La Central Intelligence Agency (CIA) avait parfois recours à des moyens plus simples. En 1961, alors que le Mur sort de terre, l’agence recrute une diplomate finlandaise, Marja-Liisa Linkoaho. But : instrumentaliser son immunité diplomatique afin de faire passer des individus en les dissimulant dans le coffre de sa voiture. Et le KGB, dans tout cela ? Lorsque le Mur s’écroule, il s’empresse de sauver les meubles.

Quand le KGB récupère les réseaux de la Stasi

Printemps 1994. Je patauge dans la boue d’Hillersleben où les reliquats d’une division russe sont sur le départ. Une partie de l’enceinte militaire est encore occupée tandis qu’ailleurs, la clôture est à l’abandon. J’en profite, y pénètre nuitamment avec un véhicule bientôt lesté d’un butin très spécial. Vient alors le moment de s’esquiver, j’entame un demi-tour sur une pelouse. Funeste erreur : l’herbe dissimule un terrain spongieux, me voilà embourbé. C’est alors que deux poids lourds russes font irruption, trois soldats débarquent. Je suis fait comme un rat. Comment m’en tirer ? Les Russes sont avides de devises fortes. Je saisis quelques billets et les brandis à bout de bras. Stupeur : l’officier qui commande le détachement m’interpelle en allemand puis poursuit sans sourciller dans la langue de Molière. Mes explications sonnent faux. Quel sort va m’être réservé ? Soudainement, il saisit les billets et éructe des ordres. Les sous-fifres fouinent alentours, dénichent une antique lance à incendie aussitôt promue câble de traction. C’est un camion russe qui me sauve finalement la mise ! Plus tard en France,  » on  » me fera feuilleter un trombinoscope ; j’y reconnaîtrai l’officier ; il est étiqueté comme agent du GRU, la version militaire du KGB. Oui, les confettis allemands de l’empire soviétique en déliquescence servent de bases arrière à des opérations d’espionnage…

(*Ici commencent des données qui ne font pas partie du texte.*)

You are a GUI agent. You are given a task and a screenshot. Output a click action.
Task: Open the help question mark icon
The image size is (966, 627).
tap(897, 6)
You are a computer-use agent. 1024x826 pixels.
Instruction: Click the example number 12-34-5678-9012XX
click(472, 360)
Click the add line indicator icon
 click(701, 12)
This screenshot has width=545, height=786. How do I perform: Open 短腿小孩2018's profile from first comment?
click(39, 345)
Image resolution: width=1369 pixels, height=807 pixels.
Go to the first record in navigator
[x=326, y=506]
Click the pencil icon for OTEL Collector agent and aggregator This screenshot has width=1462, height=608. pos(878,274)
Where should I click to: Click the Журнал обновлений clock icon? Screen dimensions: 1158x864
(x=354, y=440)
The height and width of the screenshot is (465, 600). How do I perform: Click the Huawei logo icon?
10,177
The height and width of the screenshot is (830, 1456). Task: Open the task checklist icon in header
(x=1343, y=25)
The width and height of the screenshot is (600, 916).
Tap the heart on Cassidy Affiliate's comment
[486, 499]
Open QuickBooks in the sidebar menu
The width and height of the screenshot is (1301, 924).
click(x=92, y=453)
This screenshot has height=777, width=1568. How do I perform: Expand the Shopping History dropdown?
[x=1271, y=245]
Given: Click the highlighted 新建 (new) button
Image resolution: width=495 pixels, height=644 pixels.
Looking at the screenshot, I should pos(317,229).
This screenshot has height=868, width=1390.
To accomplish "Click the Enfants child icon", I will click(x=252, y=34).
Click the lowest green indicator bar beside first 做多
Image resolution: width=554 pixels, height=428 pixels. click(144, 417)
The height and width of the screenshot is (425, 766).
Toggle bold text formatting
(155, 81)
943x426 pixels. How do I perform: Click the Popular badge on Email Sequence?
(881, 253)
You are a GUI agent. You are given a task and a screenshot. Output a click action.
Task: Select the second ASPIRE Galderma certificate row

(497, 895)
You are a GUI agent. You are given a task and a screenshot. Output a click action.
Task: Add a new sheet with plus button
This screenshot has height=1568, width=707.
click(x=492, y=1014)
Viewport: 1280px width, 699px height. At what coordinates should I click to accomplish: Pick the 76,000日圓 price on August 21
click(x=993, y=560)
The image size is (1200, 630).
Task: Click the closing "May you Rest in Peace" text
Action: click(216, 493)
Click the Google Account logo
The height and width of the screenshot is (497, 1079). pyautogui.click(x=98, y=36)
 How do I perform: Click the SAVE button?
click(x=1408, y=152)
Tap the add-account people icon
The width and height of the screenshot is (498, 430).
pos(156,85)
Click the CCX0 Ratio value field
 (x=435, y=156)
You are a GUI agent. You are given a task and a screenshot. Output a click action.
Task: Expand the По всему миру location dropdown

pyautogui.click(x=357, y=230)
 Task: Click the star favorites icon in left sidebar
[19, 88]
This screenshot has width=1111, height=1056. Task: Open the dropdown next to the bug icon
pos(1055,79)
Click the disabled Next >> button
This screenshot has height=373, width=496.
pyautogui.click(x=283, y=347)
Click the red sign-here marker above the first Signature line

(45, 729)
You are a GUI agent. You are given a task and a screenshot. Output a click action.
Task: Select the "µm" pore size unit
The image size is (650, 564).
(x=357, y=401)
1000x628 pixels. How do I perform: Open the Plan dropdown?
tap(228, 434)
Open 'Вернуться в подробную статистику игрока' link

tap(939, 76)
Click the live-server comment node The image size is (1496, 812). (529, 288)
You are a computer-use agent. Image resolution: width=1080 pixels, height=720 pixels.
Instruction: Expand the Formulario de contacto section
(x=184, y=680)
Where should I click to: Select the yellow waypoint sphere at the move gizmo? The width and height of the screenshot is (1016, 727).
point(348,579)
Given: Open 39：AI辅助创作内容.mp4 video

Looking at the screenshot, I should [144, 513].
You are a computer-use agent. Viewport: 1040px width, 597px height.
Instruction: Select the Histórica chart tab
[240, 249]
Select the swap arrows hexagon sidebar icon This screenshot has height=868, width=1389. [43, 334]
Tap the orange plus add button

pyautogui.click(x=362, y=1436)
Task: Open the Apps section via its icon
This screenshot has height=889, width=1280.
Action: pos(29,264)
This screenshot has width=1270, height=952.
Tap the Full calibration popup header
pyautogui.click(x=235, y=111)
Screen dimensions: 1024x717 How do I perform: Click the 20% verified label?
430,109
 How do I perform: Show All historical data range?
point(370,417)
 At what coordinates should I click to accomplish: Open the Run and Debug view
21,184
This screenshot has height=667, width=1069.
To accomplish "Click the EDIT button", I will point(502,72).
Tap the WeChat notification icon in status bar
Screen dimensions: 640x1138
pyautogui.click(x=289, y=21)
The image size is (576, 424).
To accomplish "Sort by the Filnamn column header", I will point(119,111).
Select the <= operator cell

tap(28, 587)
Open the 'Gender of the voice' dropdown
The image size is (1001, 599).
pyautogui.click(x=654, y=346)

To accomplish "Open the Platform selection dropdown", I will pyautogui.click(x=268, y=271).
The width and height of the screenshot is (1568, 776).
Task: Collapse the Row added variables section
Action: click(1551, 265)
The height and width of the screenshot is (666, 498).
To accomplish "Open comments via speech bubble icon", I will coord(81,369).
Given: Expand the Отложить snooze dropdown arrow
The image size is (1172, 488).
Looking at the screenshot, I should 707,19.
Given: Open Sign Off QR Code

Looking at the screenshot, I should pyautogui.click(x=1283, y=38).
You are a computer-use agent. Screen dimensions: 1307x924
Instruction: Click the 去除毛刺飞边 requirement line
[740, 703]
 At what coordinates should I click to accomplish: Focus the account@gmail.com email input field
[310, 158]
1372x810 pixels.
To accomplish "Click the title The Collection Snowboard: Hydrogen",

Dès mars 1990, l’agence Reuters avait prévenu : selon les services occidentaux,  » les dossiers ainsi que l’équipement technique (de la HvA) ont été cédés à l’Union soviétique et des spécialistes en matière d’interceptions des communications travaillent désormais depuis les bases militaires soviétiques implantées en Allemagne de l’Est  » (3). En octobre de la même année, les deux Allemagne n’en font plus qu’une. Le lieutenant- colonel ouest-allemand Armin Meyer-Detring prend le commandement d’une unité orientale. Dans son bureau de la Steiger Kaserne à Erfurt, l’officier supérieur découvre  » des micros miniatures dont les câbles mènent tout droit à une sorte de système d’enregistrement dissimulé. La Stasi […] espionnait chaque unité de l’armée est-allemande… Il apparaît que cela a continué pendant un temps même après la réunification  » (4). Six mois plus tard, l’armée de l’air entreprend des travaux sur la base aérienne jadis est-allemande de Preschen. Les ouvriers tombent sur des câbles téléphoniques. Ils creusent une tranchée en suivant l’un d’eux. Surprise : la ligne sort de l’enceinte militaire et aboutit à une villa anonyme proche. A l’intérieur, un poste d’écoute sophistiqué. Quid des locataires ? Interrogé, un autochtone précise qu’ils ont déguerpi la veille…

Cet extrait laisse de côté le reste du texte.